Indicaties voor wek- en waarschuwingsinstallaties voor auditief gehandicapten

Een indicatie voor een wek- en waarschuwingsinstallatie is aanwezig:

  • 1.

    Indien er sprake is van een toondrempelverlies op het beste oor van 60 dB gemiddeld over 500, 1000, 2000 en 4000 Hz, of

  • 2.

    bijzondere individuele zorgvragen.

Bijlage

10

behorende bij artikel 29, tweede lid, van de Regeling hulpmiddelen 1996

Een indicatie voor CPAP-apparatuur is aanwezig, indien is voldaan aan de volgende voorwaarden:

  • 1.

§ Opdracht: Bij welk toondrempelverlies op het beste oor is er volgens de brontekst een indicatie voor een wek- en waarschuwingsinstallatie? De gegevens die nu volgen, komen uit een andere bron dan de brontekst.

§ Onderzochte gegevens:
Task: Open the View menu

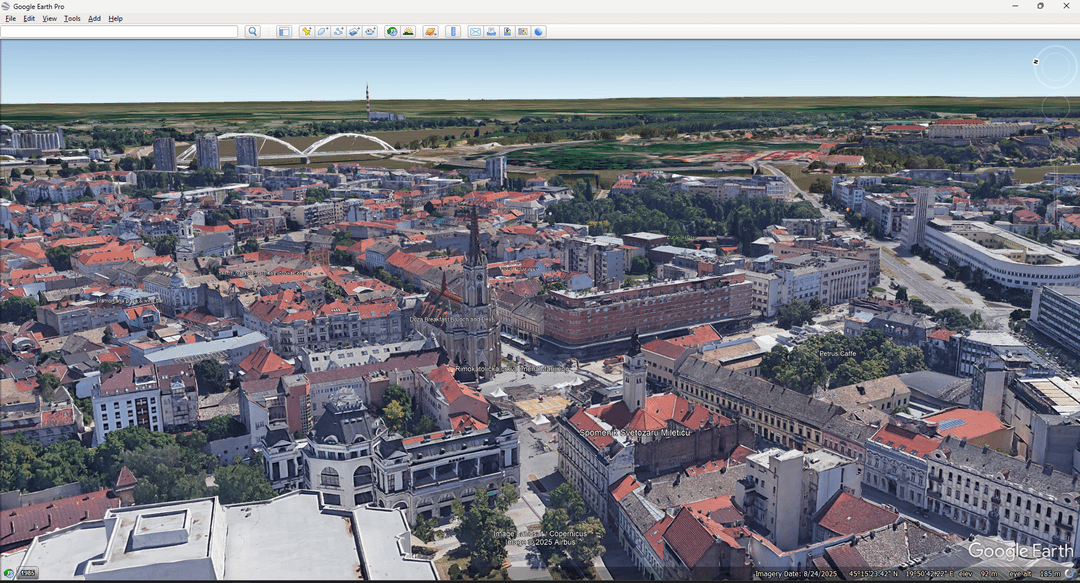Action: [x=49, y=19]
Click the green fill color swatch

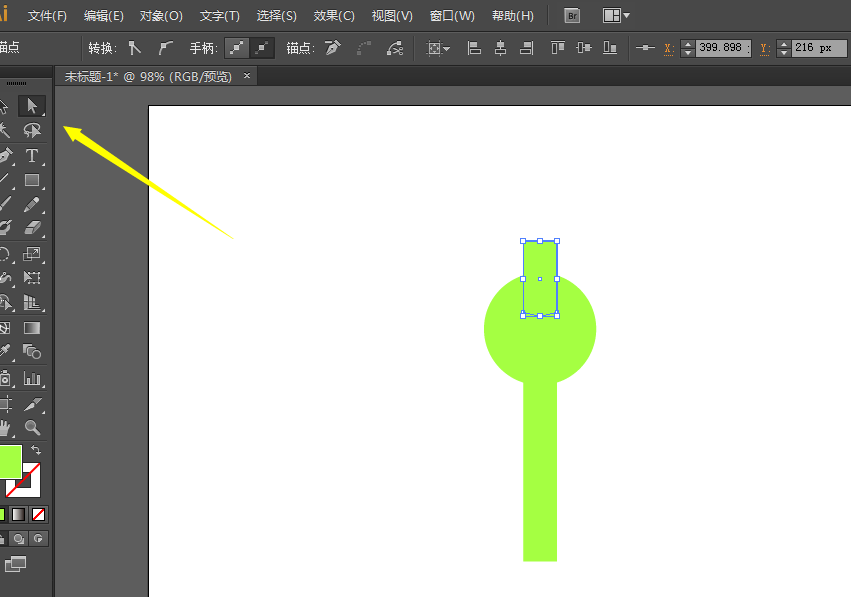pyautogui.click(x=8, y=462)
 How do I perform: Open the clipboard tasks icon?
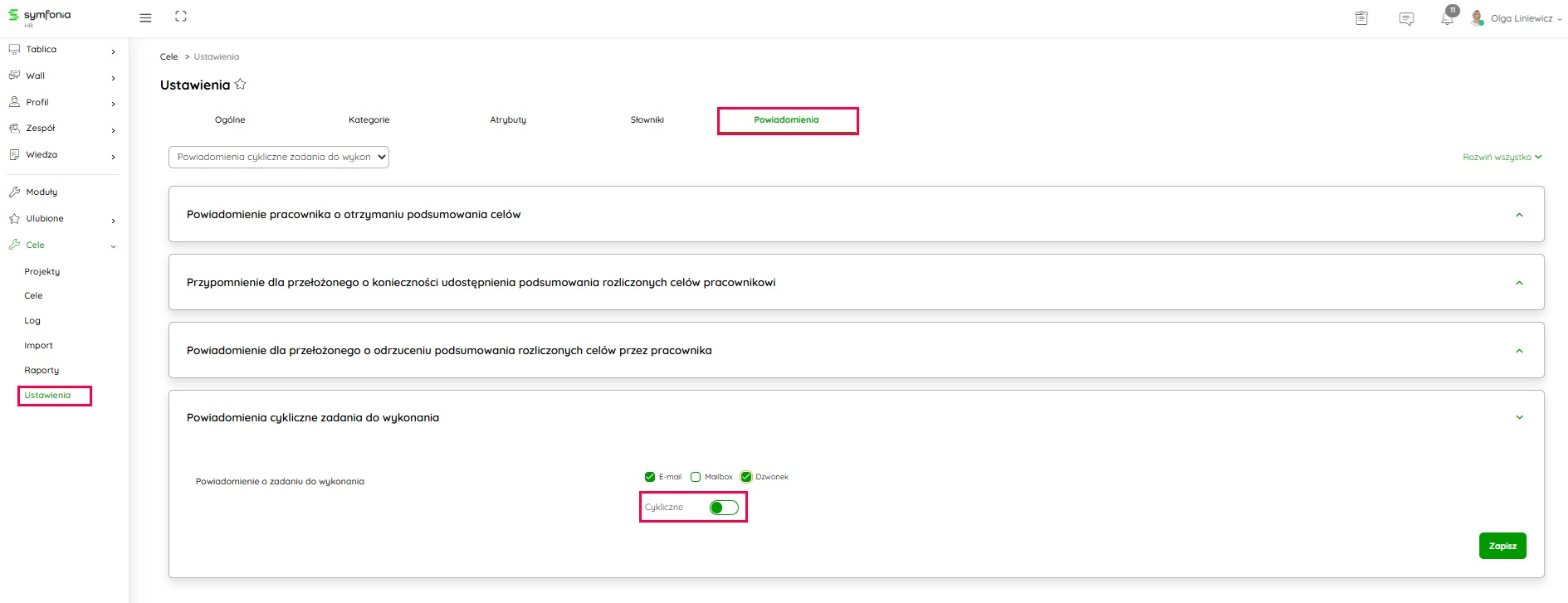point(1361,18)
* * *
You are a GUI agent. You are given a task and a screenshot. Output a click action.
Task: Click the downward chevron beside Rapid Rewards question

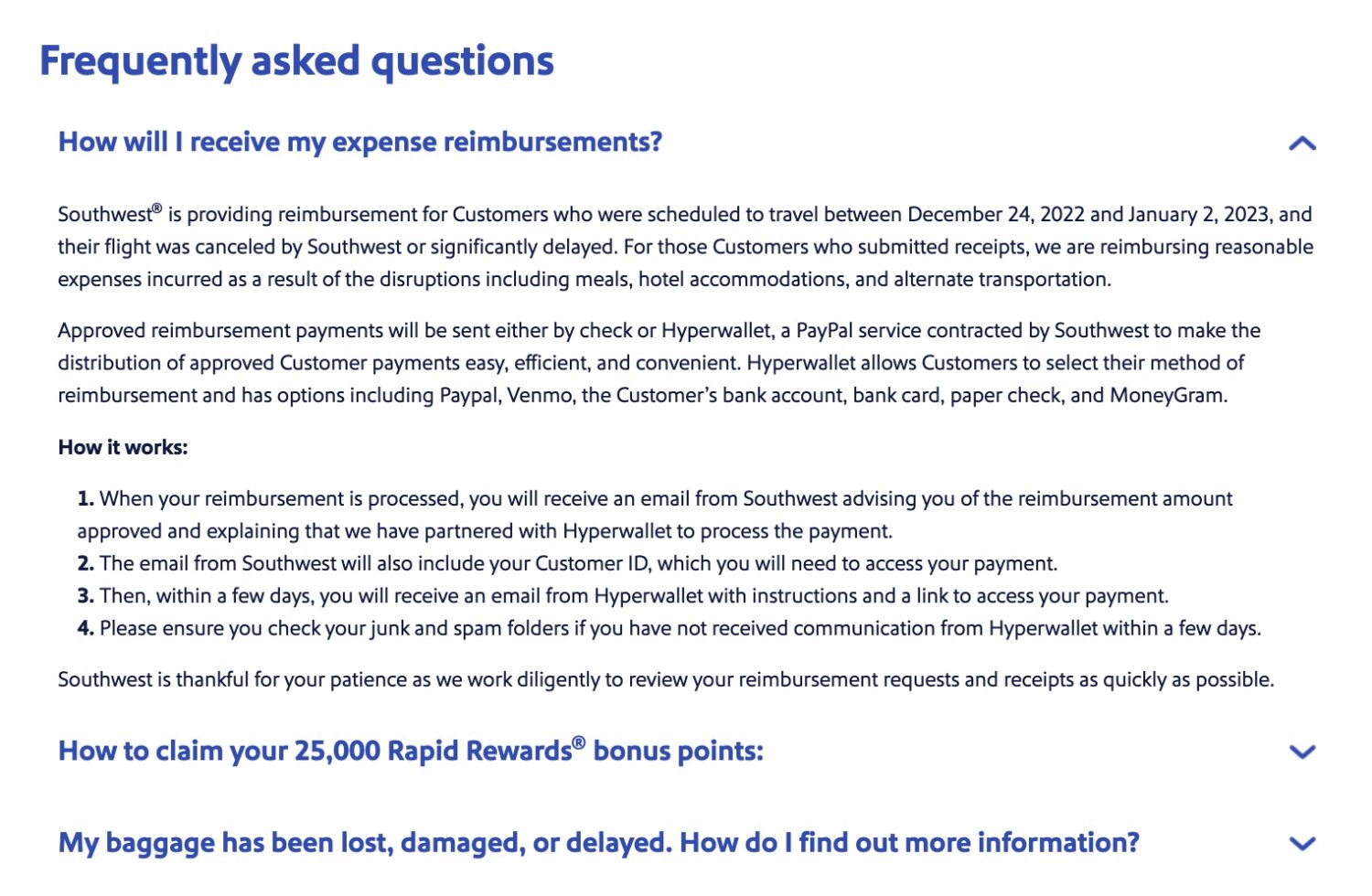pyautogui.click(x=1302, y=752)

§ Antwoord: Bij een verlies van 60 dB, gemiddeld over 500, 1000, 2000 en 4000 Hz.